◆ Data for analysis:
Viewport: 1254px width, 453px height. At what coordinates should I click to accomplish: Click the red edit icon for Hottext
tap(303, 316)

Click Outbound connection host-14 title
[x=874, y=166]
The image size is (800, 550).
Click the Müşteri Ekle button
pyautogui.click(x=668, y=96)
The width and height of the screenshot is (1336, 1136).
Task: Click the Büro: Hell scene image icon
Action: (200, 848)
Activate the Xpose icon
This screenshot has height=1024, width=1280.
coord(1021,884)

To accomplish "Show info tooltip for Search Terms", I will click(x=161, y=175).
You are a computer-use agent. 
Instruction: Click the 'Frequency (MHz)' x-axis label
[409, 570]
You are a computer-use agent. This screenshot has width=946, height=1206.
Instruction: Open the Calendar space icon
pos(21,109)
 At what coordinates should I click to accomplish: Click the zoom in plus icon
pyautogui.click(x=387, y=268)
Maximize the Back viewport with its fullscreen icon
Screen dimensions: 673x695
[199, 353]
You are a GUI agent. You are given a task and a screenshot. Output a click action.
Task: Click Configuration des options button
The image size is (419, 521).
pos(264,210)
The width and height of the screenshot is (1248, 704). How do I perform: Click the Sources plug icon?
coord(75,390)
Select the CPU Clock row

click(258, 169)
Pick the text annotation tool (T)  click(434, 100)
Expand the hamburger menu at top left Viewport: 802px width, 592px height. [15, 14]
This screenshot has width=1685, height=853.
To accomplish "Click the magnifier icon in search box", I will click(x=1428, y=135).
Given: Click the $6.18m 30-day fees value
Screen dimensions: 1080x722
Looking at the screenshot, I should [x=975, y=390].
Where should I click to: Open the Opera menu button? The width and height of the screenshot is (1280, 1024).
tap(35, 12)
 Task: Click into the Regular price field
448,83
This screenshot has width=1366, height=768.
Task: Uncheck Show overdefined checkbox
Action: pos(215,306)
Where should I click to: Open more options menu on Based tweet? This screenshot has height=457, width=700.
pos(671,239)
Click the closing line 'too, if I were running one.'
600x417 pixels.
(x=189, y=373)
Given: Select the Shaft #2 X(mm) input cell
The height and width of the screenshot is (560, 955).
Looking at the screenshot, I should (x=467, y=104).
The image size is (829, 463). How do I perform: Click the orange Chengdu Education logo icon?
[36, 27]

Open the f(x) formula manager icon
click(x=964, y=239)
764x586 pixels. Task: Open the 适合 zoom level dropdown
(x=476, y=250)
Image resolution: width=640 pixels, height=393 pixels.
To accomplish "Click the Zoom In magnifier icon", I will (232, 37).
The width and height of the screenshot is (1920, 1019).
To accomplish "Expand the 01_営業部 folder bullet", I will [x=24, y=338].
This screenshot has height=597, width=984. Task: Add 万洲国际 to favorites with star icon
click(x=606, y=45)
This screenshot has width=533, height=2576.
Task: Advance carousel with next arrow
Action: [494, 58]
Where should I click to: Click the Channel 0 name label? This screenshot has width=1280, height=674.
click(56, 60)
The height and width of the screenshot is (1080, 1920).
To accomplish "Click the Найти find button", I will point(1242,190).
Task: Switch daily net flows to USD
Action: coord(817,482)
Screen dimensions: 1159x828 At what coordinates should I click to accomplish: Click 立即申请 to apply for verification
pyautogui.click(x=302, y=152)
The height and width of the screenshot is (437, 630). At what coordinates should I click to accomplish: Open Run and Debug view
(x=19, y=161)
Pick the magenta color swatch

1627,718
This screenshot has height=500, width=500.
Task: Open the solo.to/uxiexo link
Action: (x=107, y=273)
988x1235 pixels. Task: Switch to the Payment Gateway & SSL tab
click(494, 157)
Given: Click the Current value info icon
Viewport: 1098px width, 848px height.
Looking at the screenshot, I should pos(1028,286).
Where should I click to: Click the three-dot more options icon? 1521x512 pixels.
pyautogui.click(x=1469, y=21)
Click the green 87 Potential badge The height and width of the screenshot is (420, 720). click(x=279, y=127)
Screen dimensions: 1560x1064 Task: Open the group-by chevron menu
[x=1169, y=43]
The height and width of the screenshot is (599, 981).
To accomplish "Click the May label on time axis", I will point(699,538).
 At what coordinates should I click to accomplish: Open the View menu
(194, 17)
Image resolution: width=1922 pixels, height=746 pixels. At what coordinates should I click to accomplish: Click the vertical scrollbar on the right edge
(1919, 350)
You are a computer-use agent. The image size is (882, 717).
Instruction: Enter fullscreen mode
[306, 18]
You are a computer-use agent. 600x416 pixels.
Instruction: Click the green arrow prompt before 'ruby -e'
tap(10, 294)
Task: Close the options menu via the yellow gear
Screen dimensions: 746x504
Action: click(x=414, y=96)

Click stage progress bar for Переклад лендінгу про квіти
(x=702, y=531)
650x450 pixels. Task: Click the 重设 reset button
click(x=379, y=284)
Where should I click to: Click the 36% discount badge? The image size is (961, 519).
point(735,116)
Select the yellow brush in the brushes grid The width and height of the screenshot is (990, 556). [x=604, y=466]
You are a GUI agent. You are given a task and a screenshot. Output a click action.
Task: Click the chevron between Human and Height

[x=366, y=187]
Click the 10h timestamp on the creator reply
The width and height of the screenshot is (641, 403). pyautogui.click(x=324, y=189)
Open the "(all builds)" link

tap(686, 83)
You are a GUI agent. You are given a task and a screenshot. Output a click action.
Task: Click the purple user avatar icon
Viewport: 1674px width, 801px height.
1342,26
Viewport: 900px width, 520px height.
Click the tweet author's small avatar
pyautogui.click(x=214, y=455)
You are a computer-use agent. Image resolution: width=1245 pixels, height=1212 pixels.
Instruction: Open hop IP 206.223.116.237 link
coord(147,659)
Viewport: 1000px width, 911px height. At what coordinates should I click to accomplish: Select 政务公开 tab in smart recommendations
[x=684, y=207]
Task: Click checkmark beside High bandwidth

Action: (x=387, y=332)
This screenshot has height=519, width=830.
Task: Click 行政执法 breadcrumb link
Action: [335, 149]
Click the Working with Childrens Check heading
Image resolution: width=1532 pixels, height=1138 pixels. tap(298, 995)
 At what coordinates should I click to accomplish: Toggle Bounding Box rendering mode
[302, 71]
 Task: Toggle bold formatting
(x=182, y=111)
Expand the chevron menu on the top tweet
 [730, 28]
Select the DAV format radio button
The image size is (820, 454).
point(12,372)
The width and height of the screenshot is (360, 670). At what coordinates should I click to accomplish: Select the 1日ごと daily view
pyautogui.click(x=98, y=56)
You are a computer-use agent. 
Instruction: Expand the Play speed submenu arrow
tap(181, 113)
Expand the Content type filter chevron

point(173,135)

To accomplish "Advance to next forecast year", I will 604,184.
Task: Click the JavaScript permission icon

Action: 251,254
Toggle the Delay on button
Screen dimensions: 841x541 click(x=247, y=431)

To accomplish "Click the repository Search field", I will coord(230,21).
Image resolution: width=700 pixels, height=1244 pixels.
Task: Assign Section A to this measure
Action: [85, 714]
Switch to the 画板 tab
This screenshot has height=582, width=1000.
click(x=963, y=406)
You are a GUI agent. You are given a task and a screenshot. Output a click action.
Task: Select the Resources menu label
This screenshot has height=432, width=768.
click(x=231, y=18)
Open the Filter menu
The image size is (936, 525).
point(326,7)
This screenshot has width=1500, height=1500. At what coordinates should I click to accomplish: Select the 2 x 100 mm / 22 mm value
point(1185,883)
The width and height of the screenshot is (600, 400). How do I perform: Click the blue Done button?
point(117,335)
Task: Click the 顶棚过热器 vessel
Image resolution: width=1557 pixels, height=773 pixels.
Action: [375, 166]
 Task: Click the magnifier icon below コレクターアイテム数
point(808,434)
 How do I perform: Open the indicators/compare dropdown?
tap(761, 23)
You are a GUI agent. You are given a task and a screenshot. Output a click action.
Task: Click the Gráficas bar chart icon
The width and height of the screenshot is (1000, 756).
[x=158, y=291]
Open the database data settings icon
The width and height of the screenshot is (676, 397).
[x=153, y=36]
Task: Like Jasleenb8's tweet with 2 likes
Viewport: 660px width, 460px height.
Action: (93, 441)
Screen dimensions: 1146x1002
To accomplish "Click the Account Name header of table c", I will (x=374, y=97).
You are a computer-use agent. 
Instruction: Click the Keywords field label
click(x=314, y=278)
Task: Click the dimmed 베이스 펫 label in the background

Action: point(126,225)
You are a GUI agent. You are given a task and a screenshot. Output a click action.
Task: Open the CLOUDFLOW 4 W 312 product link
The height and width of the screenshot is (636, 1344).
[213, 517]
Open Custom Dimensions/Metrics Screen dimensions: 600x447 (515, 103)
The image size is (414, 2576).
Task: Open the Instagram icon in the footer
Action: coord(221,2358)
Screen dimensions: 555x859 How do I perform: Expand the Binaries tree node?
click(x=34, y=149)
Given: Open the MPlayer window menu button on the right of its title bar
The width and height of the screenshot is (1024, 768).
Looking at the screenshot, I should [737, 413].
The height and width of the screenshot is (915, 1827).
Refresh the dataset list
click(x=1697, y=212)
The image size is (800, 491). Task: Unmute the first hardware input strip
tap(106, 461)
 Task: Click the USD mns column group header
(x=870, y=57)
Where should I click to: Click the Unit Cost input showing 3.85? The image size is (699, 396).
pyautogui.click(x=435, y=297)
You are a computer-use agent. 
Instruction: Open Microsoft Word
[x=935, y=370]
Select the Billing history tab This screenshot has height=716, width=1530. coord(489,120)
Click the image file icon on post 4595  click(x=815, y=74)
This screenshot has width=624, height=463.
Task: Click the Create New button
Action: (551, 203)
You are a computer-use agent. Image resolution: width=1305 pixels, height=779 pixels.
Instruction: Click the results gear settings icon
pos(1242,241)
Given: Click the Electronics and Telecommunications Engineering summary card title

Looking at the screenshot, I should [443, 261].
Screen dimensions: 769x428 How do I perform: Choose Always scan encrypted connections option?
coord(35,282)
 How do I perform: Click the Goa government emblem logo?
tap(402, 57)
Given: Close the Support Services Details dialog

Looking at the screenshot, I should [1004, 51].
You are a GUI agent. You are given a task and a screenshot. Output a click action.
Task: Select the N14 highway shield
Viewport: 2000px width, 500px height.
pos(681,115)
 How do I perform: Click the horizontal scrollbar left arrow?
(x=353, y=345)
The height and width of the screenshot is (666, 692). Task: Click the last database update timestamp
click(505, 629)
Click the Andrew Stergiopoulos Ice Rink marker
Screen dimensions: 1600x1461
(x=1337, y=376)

◆ Work task: Copy out each line in the listing that has the word "yellow".

◆ Response to this task:
Task: Close the options menu via the yellow gear
Select the yellow brush in the brushes grid The width and height of the screenshot is (990, 556). [x=604, y=466]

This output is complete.